GasBuddy’s quoted prices for gasoline were slightly higher than that of the American Automobile Association, or AAA, which on Thursday was still reporting a national average of $4.97. 

Both the AAA and SMOK services reported pump prices increasing nearly non-stop since June 6. AAA said that they had increased by 25 cents over the past week, almost 60cs over a month, and more than $1.80 compared to a year before.

Since November, crude oil prices have increased every month as the world’s economies rebounded strongly after the coronavirus epidemic in 2020. Since February’s Russia-Ukraine war, as well as subsequent West-imposed sanctions against Russia on its major oil exporter, has severely affected the supply of many energy commodities. This has led to their high prices reaching multi-month- or multiyear highs. 

In the United States, the crisis has taken on an added dimension with the closure and downsizing of several refineries during the pandemic that has led to an even more drastic squeeze on the supply of gasoline and diesel — the main fuel that trucks, buses, trains and vessels run on.

According to industry estimates, more than 1.0 million barrels per day of US oil refining capacity — or about 5% overall — has shut since the COVID-19 outbreak initially decimated demand for oil in 2020. 

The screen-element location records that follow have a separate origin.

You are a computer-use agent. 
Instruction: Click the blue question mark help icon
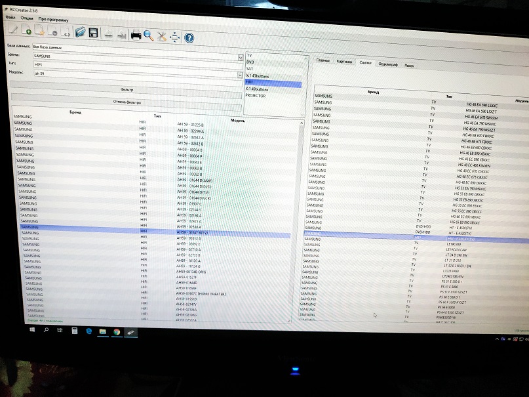[x=189, y=37]
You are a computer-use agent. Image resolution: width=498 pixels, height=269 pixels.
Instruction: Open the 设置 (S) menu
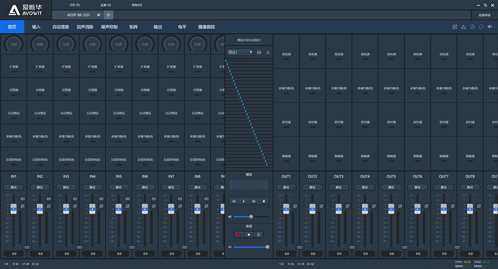[x=105, y=5]
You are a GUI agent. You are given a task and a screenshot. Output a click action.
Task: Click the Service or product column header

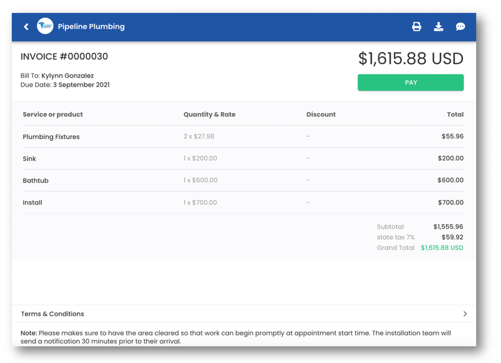[x=53, y=114]
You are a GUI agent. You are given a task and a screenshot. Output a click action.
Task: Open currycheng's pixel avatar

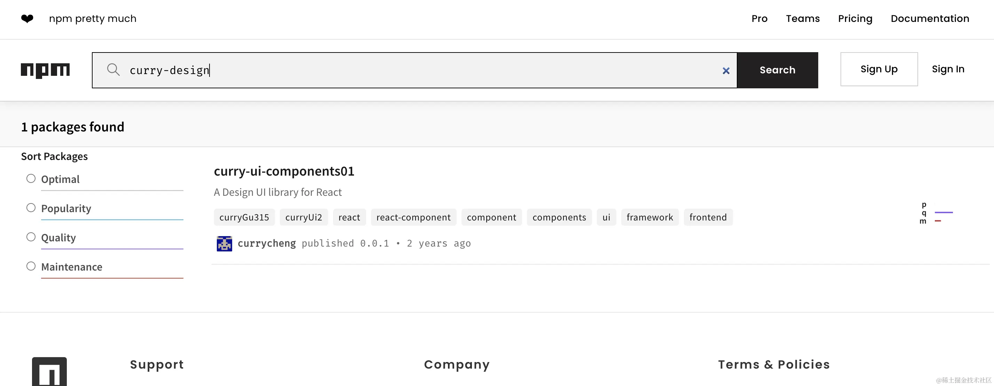224,243
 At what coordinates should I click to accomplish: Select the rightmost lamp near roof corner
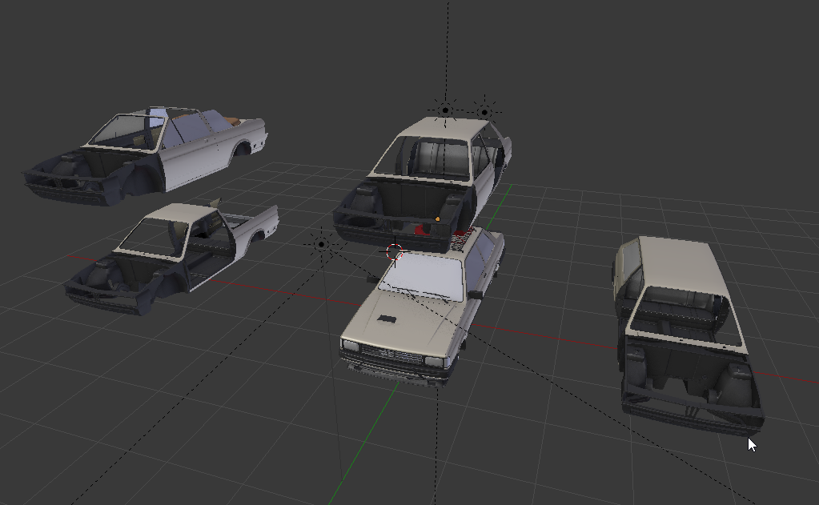[x=484, y=111]
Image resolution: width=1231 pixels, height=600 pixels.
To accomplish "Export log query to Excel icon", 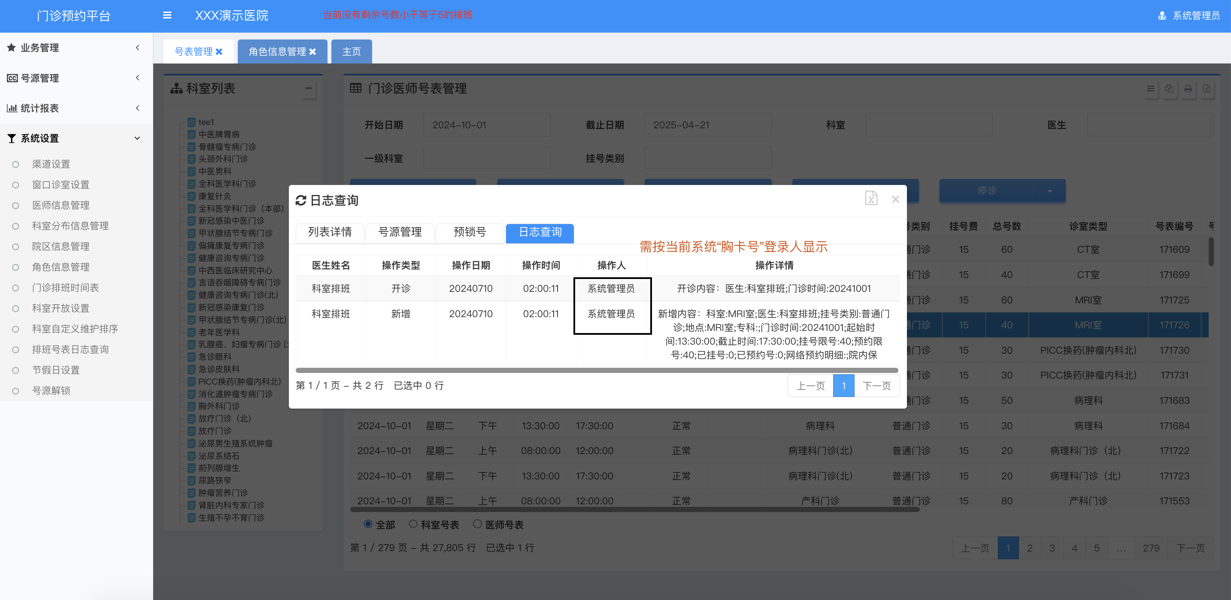I will point(871,198).
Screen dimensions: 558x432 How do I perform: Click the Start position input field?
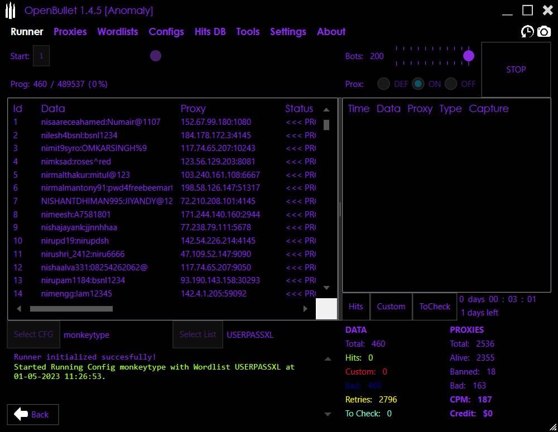coord(41,56)

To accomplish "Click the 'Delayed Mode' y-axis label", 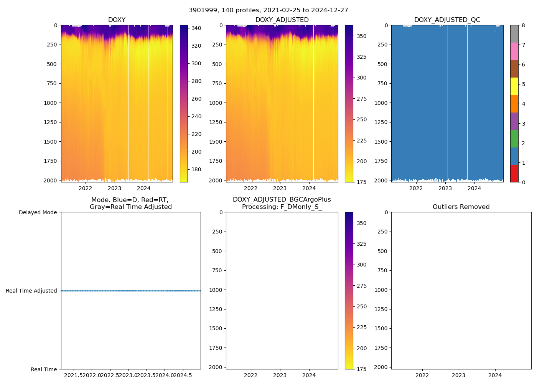I will click(x=38, y=212).
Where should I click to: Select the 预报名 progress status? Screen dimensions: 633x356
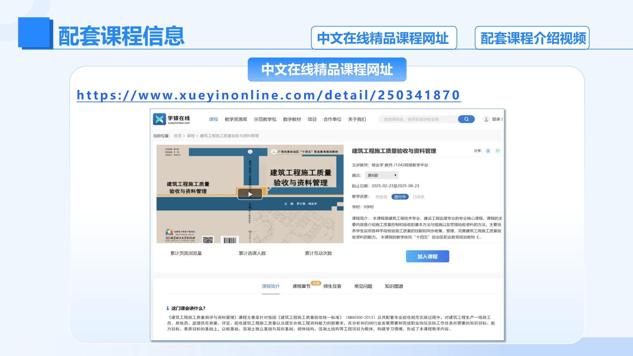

Analysts say US refineries in operation now are providing only what they can — or, more accurately, what they desire — without putting additional money into expanding existing capacity or acquiring idled plants that can be reopened to provide measurable relief to consumers. Record profits are one reason for refineries to act in this way. However, these record profits could be lost if they expand. A second reason is the lengthy turnaround time it takes for any new refinery in order to turn a profit.